» EXTRAIT:
◇ ◇ ◇ ◇ ◇ ◇ ◇

Or, dans une conférence importante sur l’ecclésiologie de Lumen Gentium, le cardinal Ratzinger affirmait justement : « L’ecclésiologie de communion est au plus profond d’elle-même une ecclésiologie eucharistique. Elle se situe ainsi très près de l’ecclésiologie eucharistique que des théologiens orthodoxes ont développée d’une manière convaincante au cours de notre siècle. Par elle, l’ecclésiologie devient plus concrète et reste néanmoins en même temps totalement spirituelle, transcendante et eschatologique . » Zizioulas s’inscrit dans l’immédiate lignée de l’ecclésiologie eucharistique que désigne ici Ratzinger. Certes, d’autres théologiens avant lui, dont il fut l’héritier ou l’élève, ont élaboré cette approche (Afanassieff, Meyendorff, Schmemann, Florovsky…). Mais sa propre pensée s’y est toutefois déployée de manière tout à fait originale et fructueuse. Professeur à Athènes, à Édimbourg, puis à Glasgow, Zizioulas a été élu à l’Université de Thessalonique en 1986. Il y a enseigné et, parallèlement, a enseigné au King’s College de Londres. Simultanément, il s’engagea aussi très tôt dans le labeur œcuménique. Il participa par exemple dès les années 70 à la Commission Foi et Constitution à Genève, puis au Conseil Œcuménique des Églises. Il prit part à des congrès d’études, à des groupes de réflexion, et, plus singulièrement, à la Commission mixte de dialogue théologique entre les catholiques et les orthodoxes, qu’il présida jusque récemment. En 1986, il fut consacré métropolite de Pergame et demeure aujourd’hui encore un conseiller très proche du patriarche de Constantinople et un artisan remarquable du chemin vers l’unité.

◇ ◇ ◇ ◇ ◇ ◇ ◇

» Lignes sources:
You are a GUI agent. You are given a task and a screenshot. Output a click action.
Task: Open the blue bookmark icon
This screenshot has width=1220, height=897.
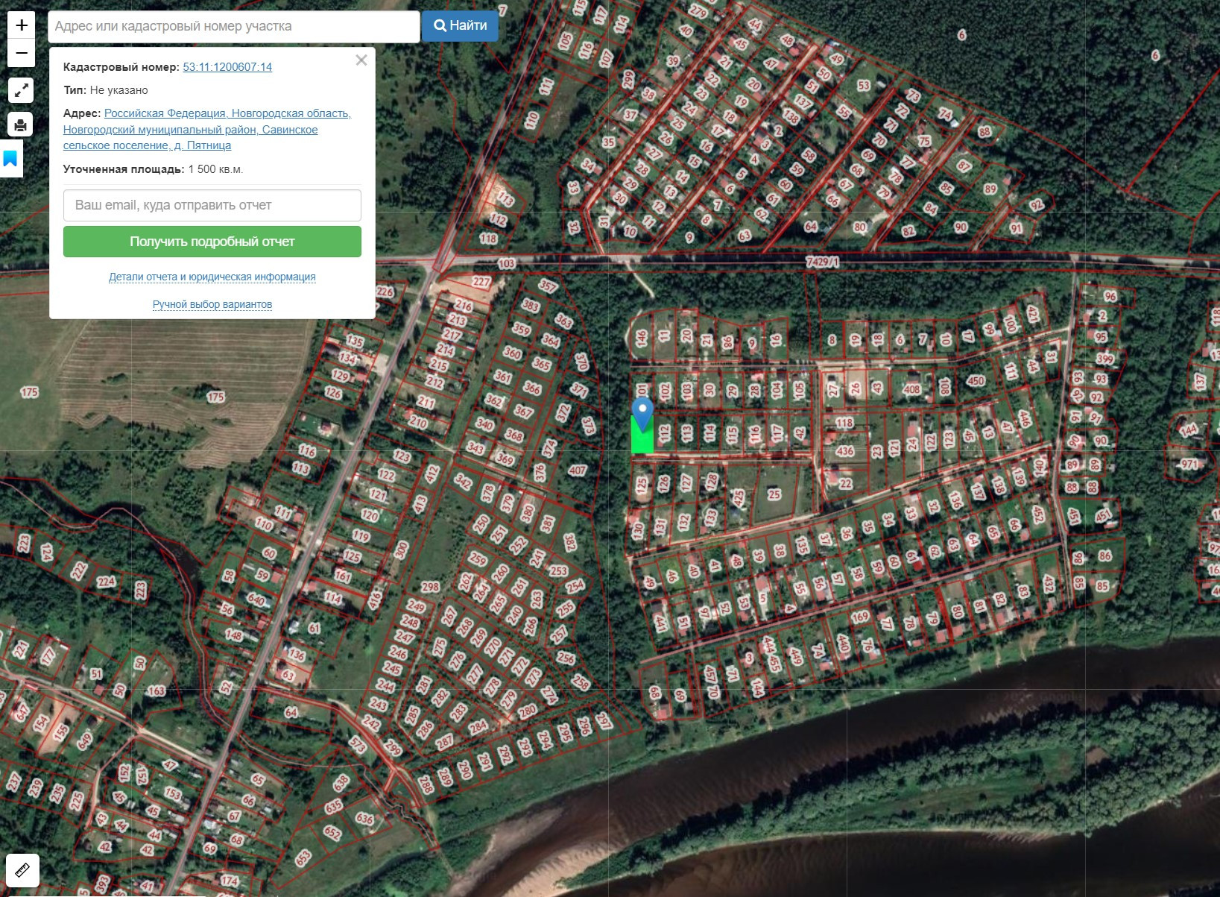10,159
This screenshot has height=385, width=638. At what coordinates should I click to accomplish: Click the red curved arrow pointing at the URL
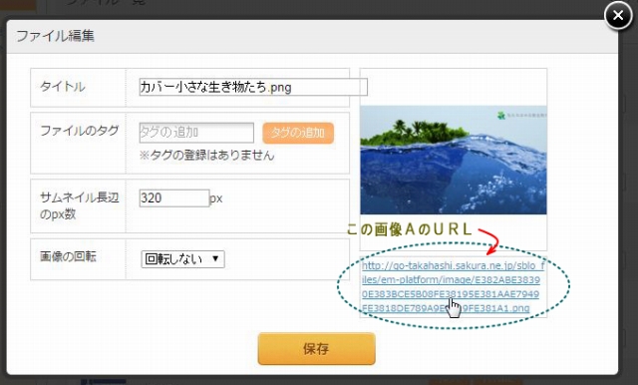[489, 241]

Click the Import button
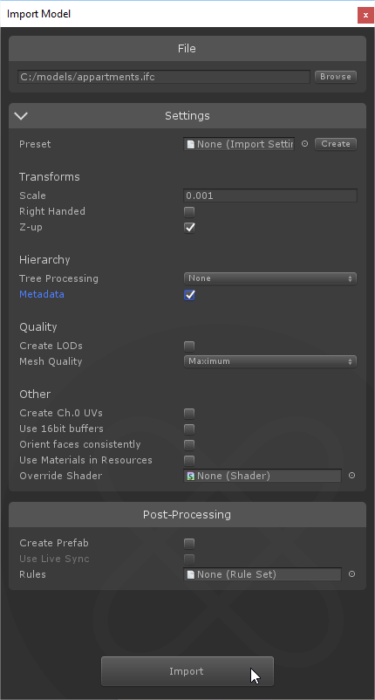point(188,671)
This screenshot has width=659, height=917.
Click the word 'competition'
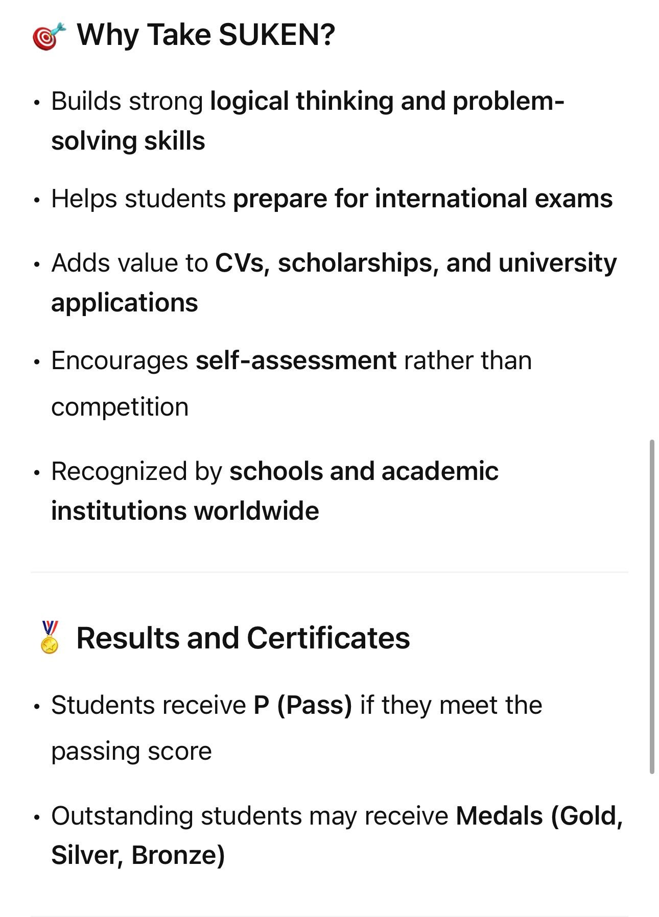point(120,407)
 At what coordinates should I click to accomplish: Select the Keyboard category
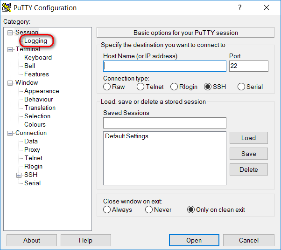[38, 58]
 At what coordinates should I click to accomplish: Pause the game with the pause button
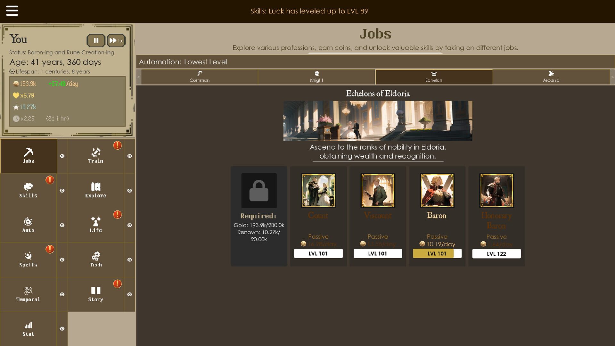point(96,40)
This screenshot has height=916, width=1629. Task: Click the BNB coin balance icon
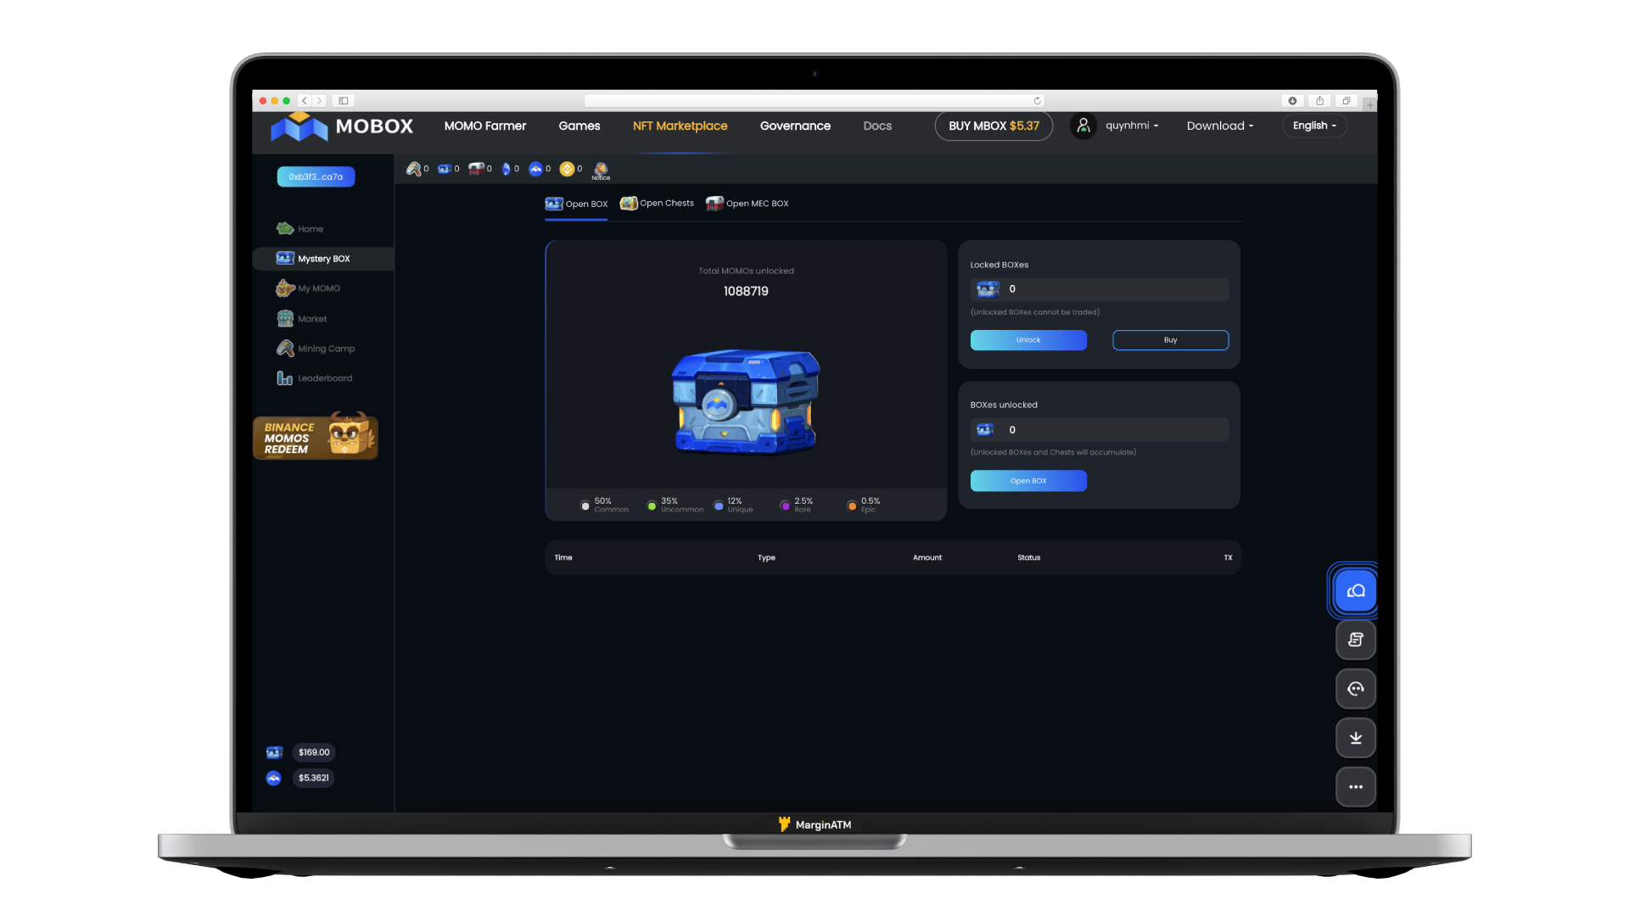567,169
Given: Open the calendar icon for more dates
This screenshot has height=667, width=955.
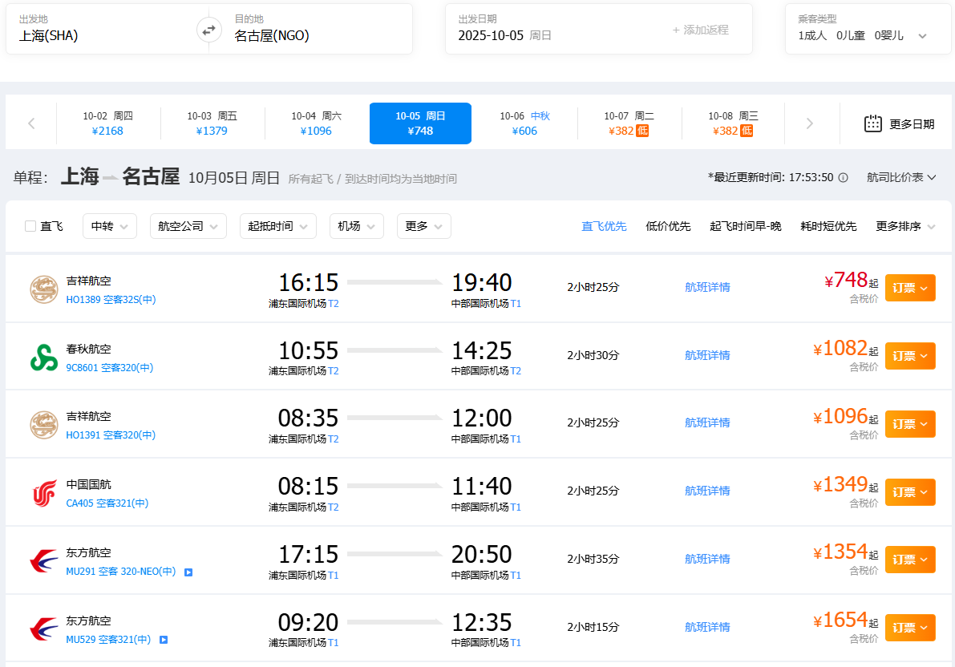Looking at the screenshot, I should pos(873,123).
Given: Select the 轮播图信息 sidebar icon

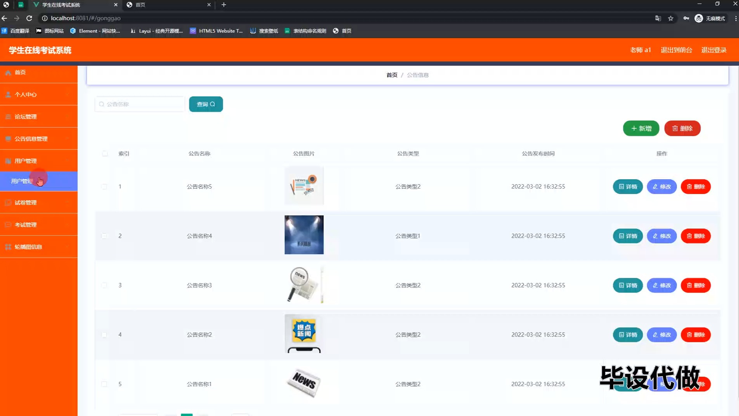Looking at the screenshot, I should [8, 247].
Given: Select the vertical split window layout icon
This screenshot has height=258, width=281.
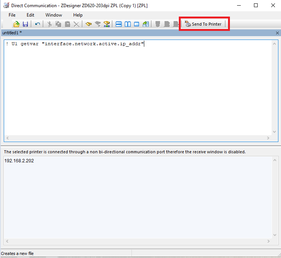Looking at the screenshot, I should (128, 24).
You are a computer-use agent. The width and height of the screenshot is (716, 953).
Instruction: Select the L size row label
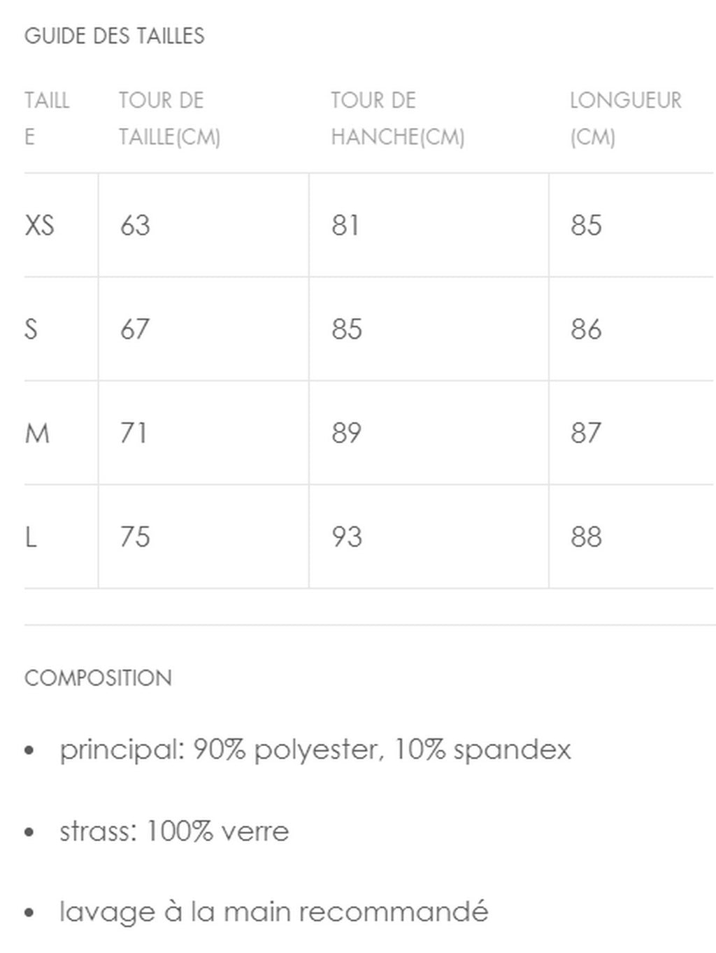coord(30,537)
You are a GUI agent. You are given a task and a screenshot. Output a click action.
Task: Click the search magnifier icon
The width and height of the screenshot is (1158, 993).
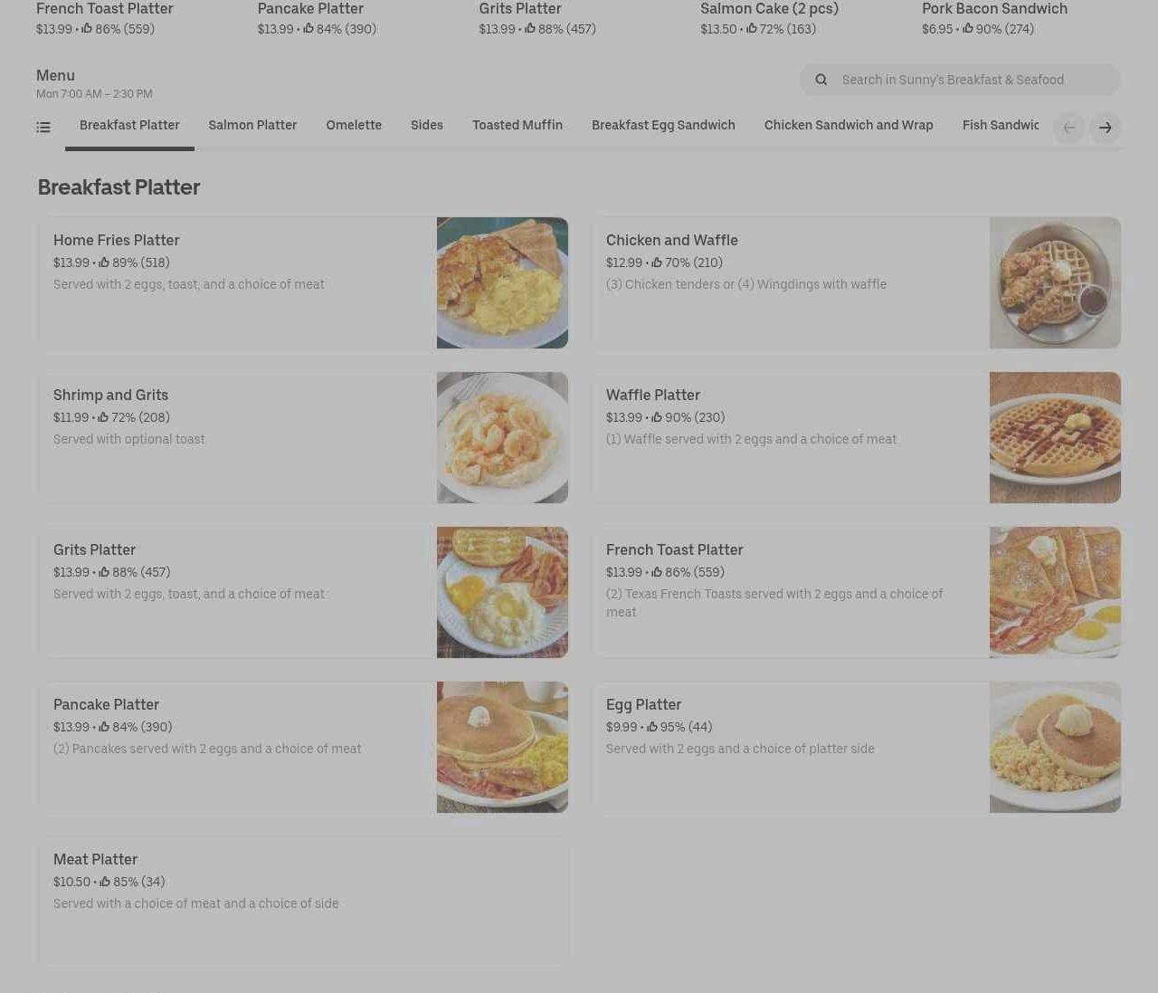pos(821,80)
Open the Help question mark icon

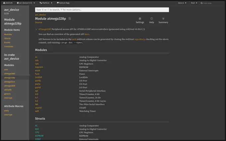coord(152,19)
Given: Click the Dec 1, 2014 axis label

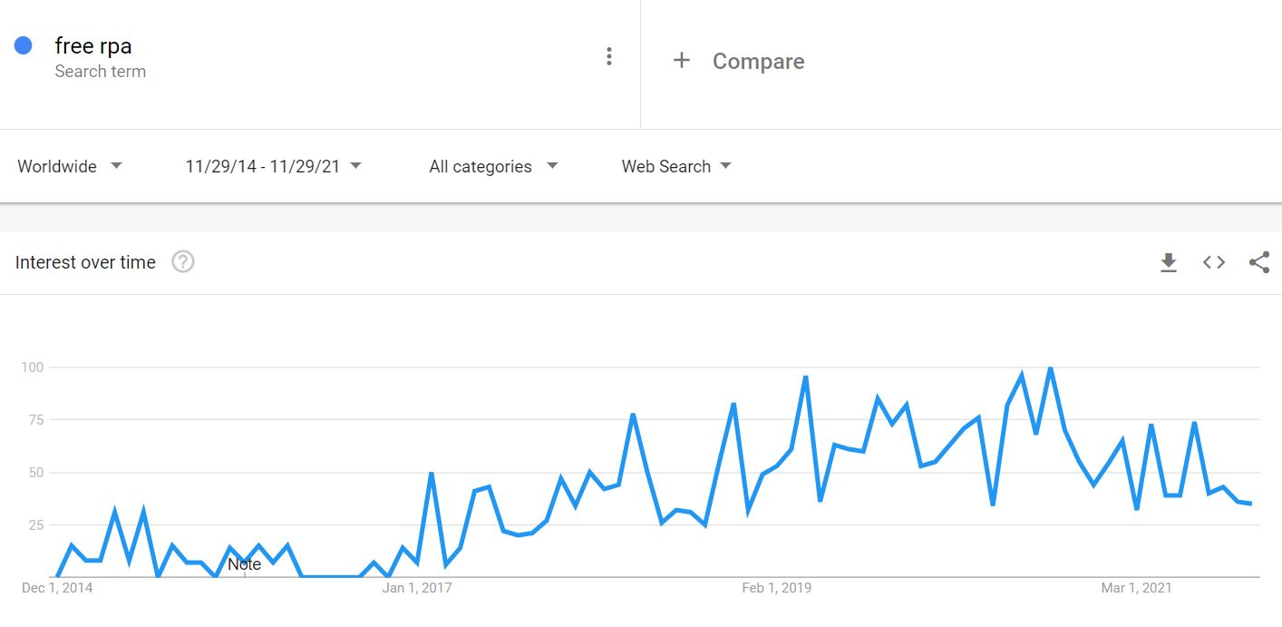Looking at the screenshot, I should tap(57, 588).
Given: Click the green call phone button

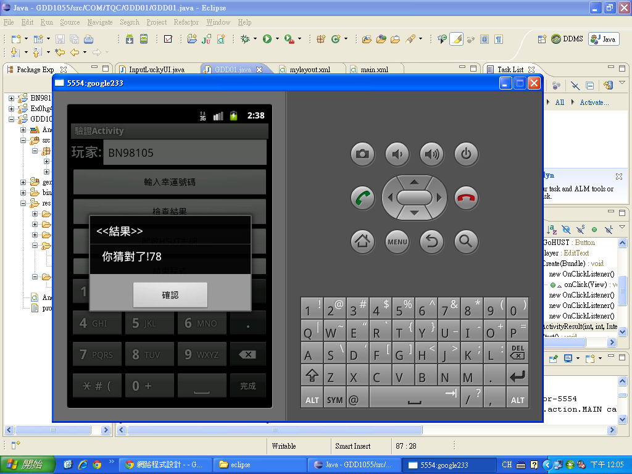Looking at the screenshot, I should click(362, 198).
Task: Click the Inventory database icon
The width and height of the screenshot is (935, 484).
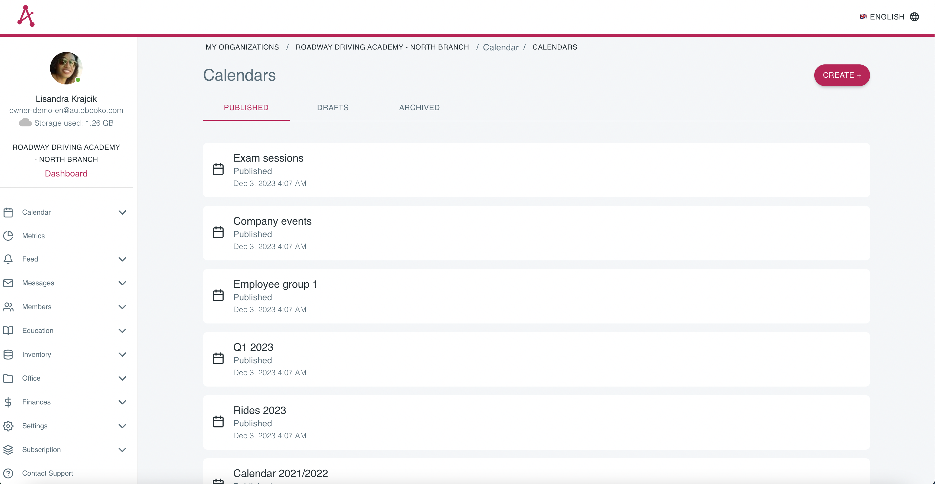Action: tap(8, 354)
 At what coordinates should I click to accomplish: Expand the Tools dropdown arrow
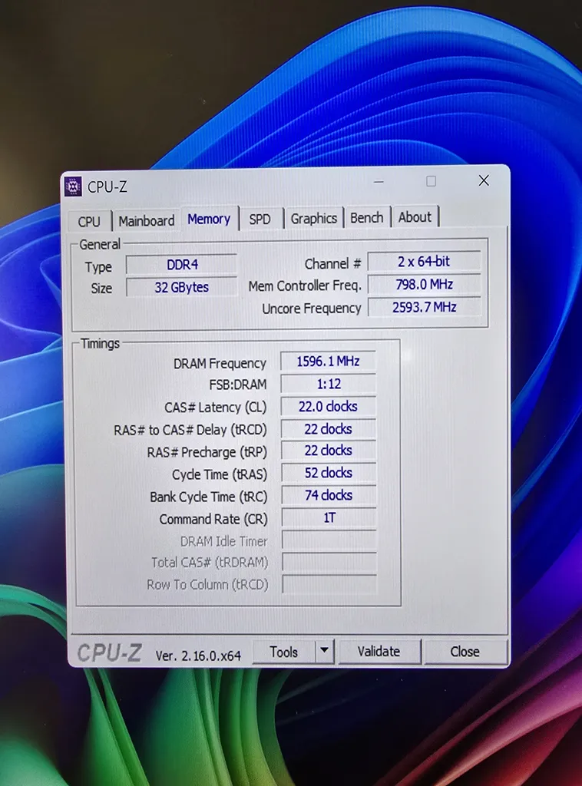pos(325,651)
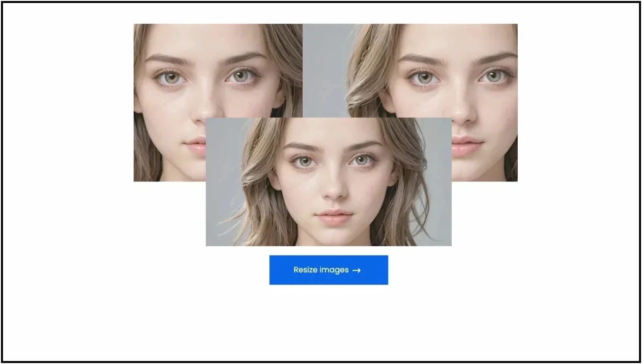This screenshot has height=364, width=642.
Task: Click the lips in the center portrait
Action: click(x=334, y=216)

◇ ◇ ◇ ◇ ◇ ◇ ◇

» CONSIGNES:
1. Dans l'extrait sur Zizioulas, quels théologiens sont cités entre parenthèses comme ayant élaboré l'ecclésiologie eucharistique avant lui ?
2. Filtre les lignes sources pour ne garder que celles qui contiennent le mot "label", en tenant compte des majuscules et des minuscules.
L'extrait et les lignes n'ont aucun rapport entre eux.

» RÉPONSES ATTENDUES:
1. Afanassieff, Meyendorff, Schmemann, Florovsky

2.
Instruction: Select the L size row label
Given: Click the Dec 1, 2014 axis label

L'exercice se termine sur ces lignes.